"ARE WE BUYING THAT?" BUCK ASKED CHRIS, as Vin joined them in the control room. "Standish's great-great three times over granddad was from Asgard?"
"I think Ezra's buying it, and for the first time," Vin said with quiet conviction.
"How's that?" Buck asked.
"His mom's been telling him the story since he was a kid, but he never really believed it till that story was splashed all over some conspiracy website. That's why he risked skipping out on his parole, why he started poking around Puente Antiguo, trying to get information from an eyewitness like Darcy Lewis." Vin shrugged. "Man had to know."
Crossing his arms, Buck leaned against the wall. "Wouldn't be the weirdest thing to happen here this month."
"No, Buckling, sure wouldn't."
Chris still hadn't said a word, letting his agents hash it out, deep in thought.
"What are you thinking?" Buck finally asked, nudging Chris's chair with one booted foot.
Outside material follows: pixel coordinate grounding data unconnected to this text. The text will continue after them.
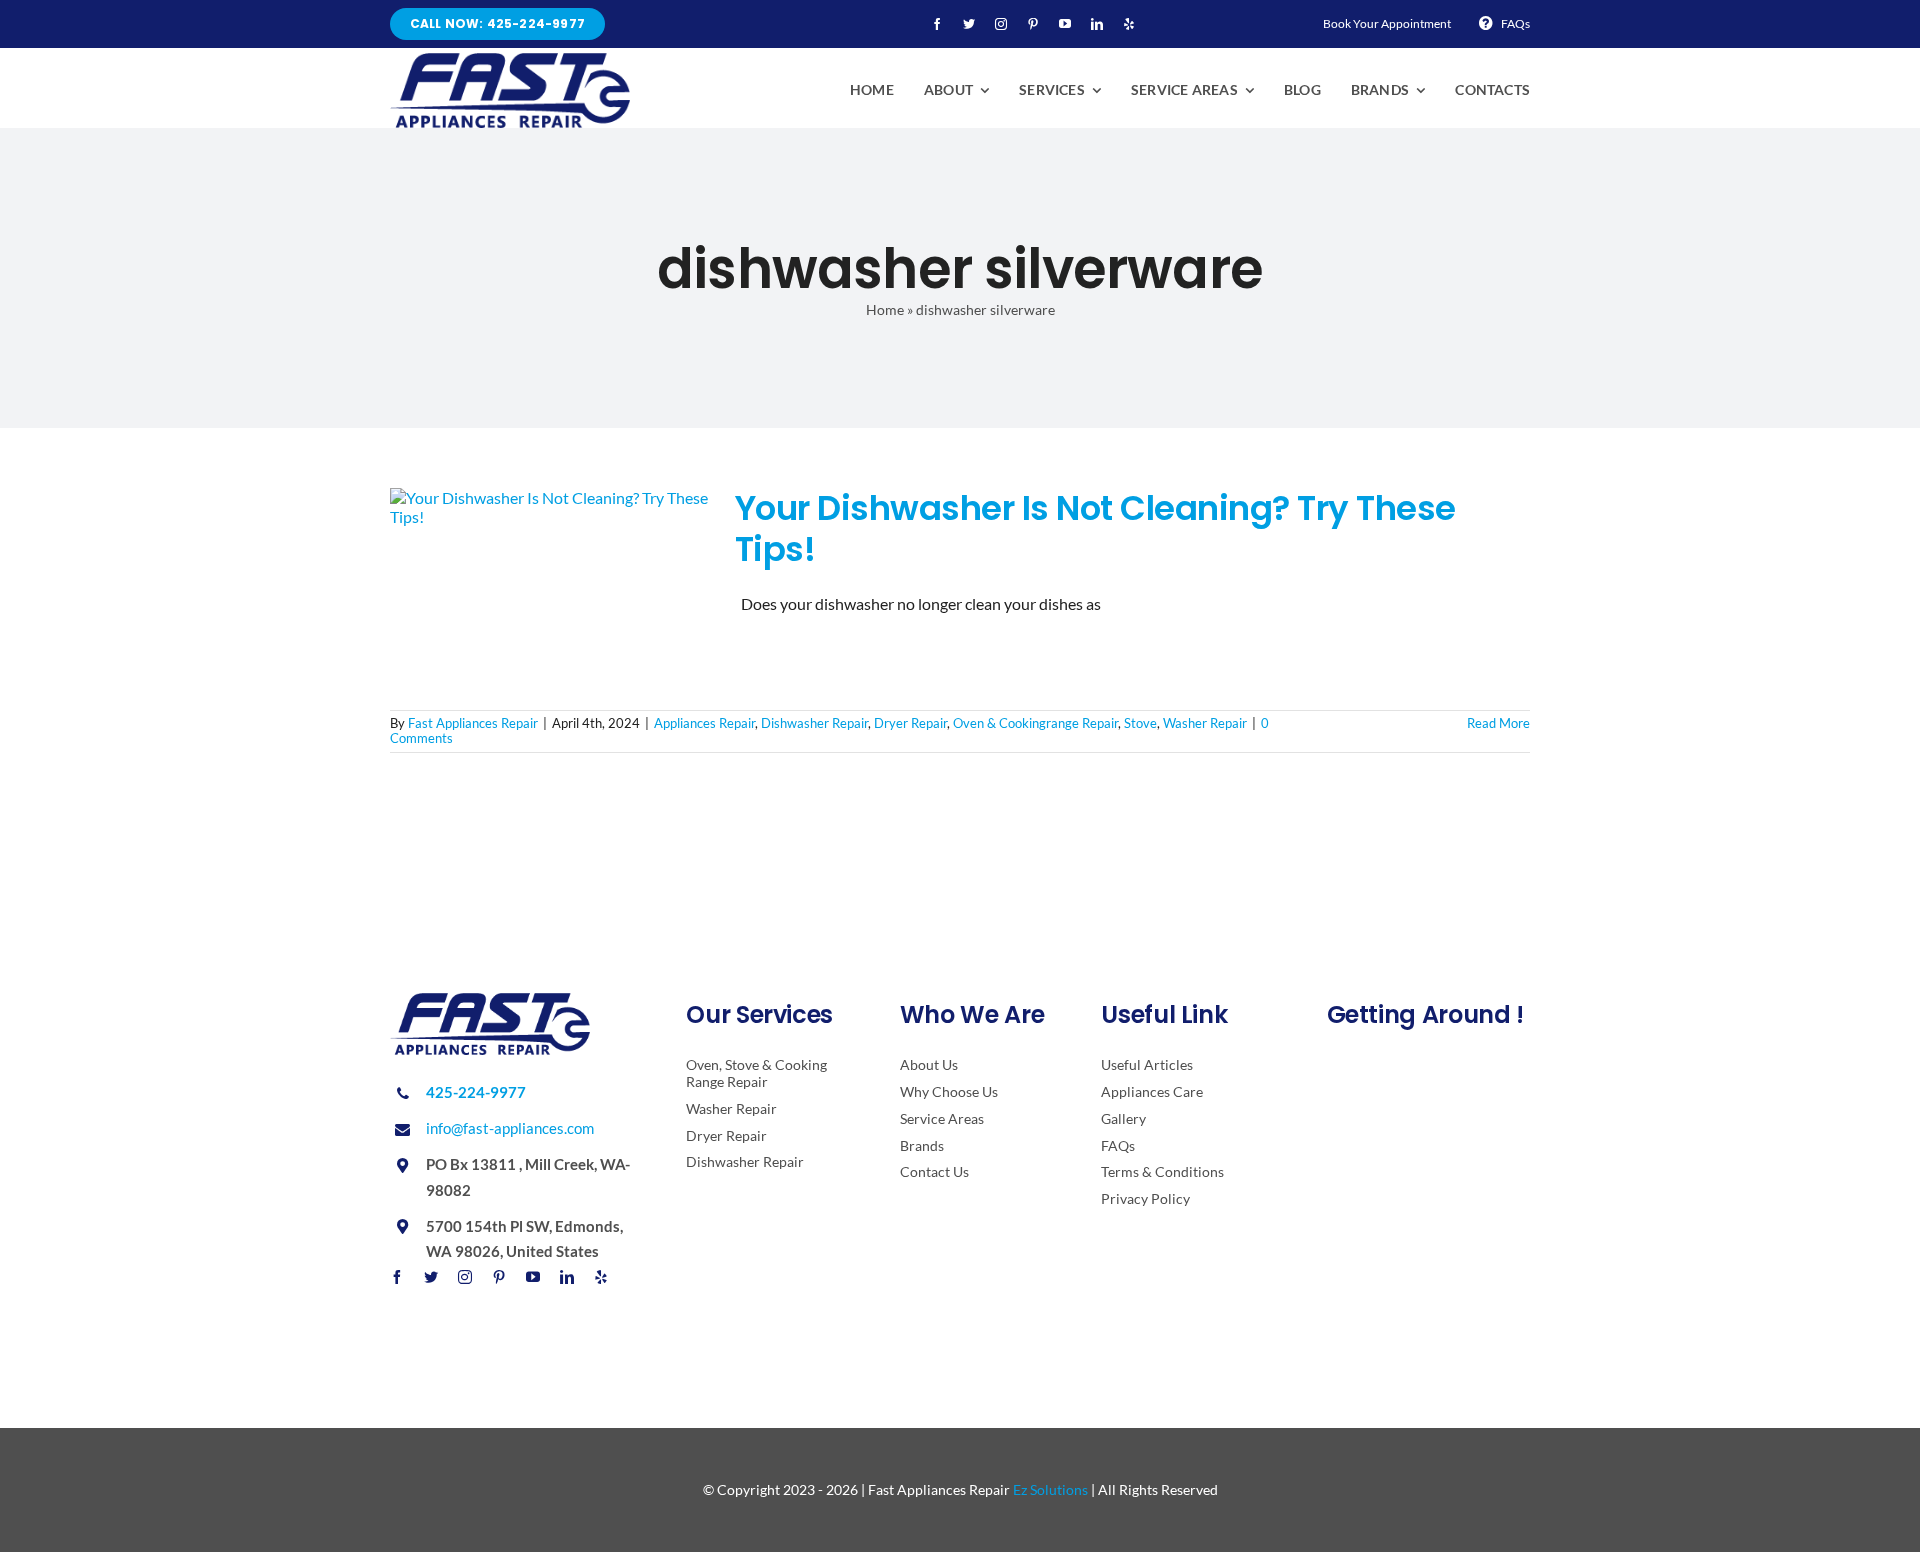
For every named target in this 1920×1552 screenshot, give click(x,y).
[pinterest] (1033, 24)
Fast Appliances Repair (473, 723)
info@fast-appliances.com (510, 1128)
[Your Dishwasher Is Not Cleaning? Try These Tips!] (550, 589)
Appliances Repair (704, 723)
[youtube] (1065, 24)
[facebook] (937, 24)
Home (885, 309)
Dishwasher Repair (814, 723)
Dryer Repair (910, 723)
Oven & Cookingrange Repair (1035, 723)
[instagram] (1001, 24)
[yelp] (1129, 24)
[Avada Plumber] (510, 60)
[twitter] (969, 24)
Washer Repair (1205, 723)
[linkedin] (1097, 24)
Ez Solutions (1050, 1489)
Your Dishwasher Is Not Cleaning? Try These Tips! (1095, 528)
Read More (1498, 723)
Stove (1140, 723)
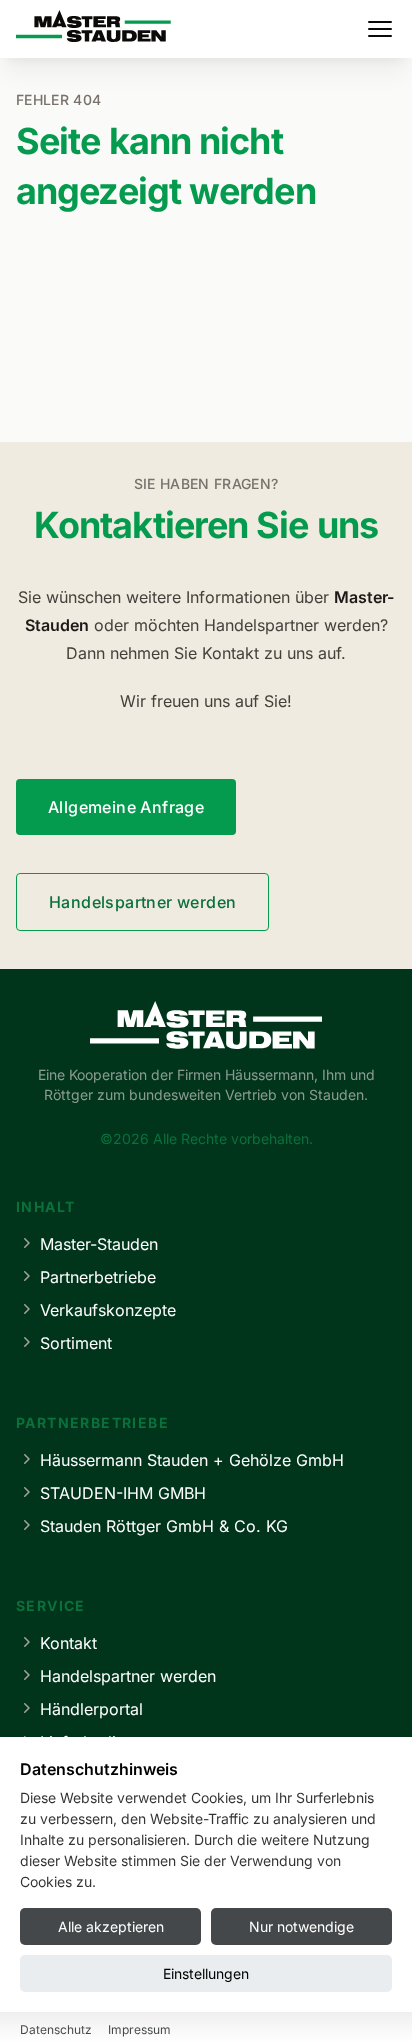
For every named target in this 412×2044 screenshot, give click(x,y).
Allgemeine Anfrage (126, 807)
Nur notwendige (301, 1926)
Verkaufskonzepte (108, 1310)
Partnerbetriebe (98, 1277)
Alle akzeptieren (111, 1926)
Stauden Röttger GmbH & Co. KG (164, 1526)
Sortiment (76, 1343)
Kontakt (68, 1643)
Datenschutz (56, 2029)
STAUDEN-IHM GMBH (123, 1493)
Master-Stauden (99, 1244)
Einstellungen (206, 1973)
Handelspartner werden (142, 902)
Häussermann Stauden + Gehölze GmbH (192, 1460)
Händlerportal (91, 1709)
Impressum (139, 2029)
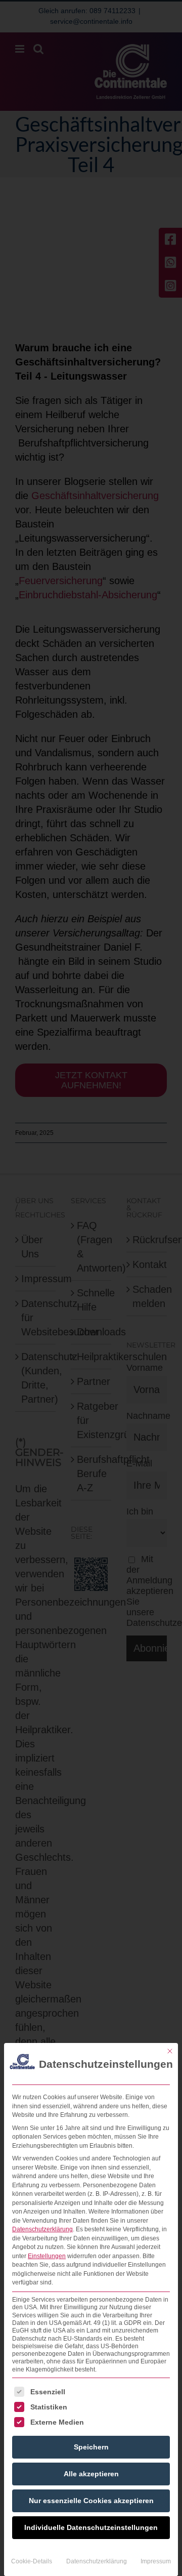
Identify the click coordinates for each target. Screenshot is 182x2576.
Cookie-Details (31, 2561)
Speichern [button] (91, 2447)
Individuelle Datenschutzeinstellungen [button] (91, 2527)
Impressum (156, 2561)
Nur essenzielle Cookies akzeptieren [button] (91, 2501)
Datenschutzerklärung (42, 2229)
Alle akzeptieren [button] (91, 2474)
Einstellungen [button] (47, 2256)
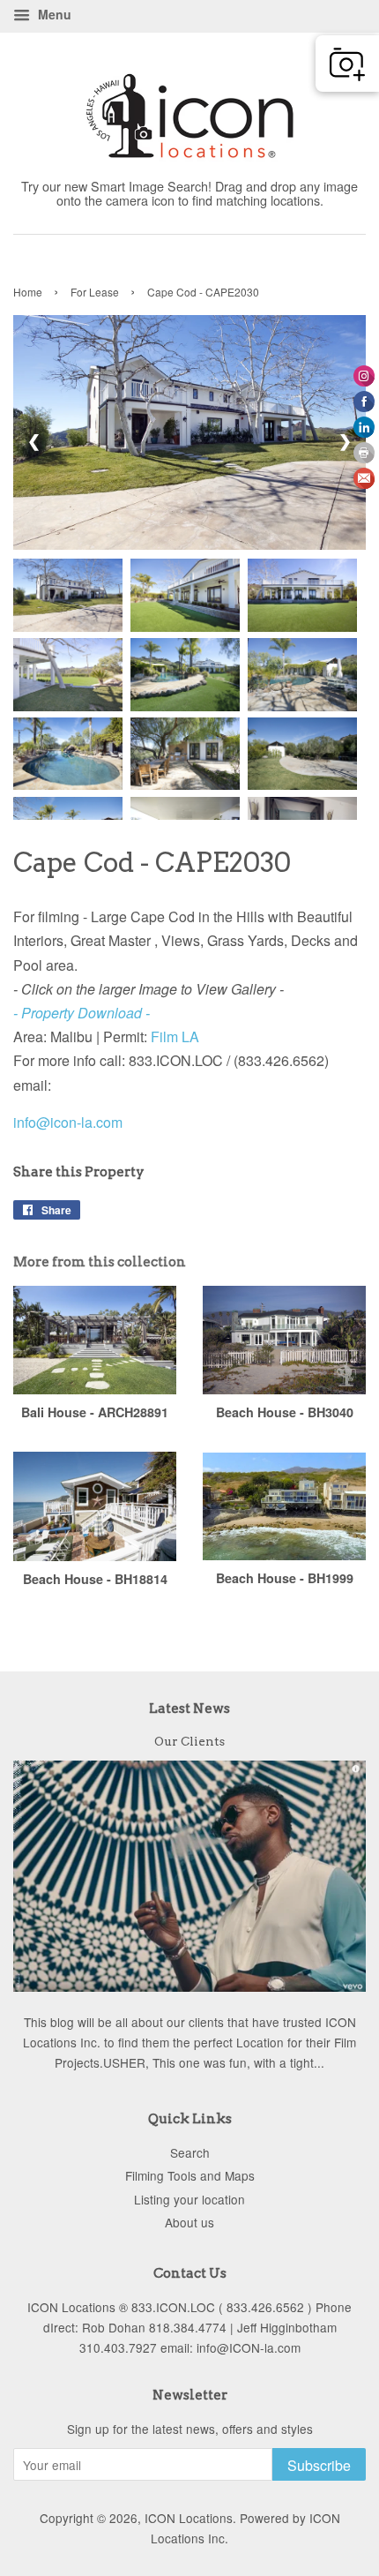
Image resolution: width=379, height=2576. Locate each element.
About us (189, 2222)
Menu (52, 14)
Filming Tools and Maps (190, 2175)
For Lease (95, 291)
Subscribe (319, 2465)
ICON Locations (189, 2518)
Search (190, 2152)
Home (27, 291)
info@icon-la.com (68, 1122)
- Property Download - (83, 1013)
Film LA (175, 1036)
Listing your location (189, 2199)
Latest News (189, 1708)
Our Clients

The leader of SHIELD Team Seven looked up at his second with piercing green eyes. "I'm thinking your gut and mine are in agreement."
"Is that so?"
"You said it, Buck, there's a story here, and I don't think Maude Standish has even told that story to her son."
"You don't believe there was some Asgardian ancestor," Vin said with certainty. "You think Maude's the exile."
Seeming to come to a decision, Chris nodded sharply. "Get HQ on the line and have them send some agents to round up Mama Standish in New Orleans. I think it's time we had a talk."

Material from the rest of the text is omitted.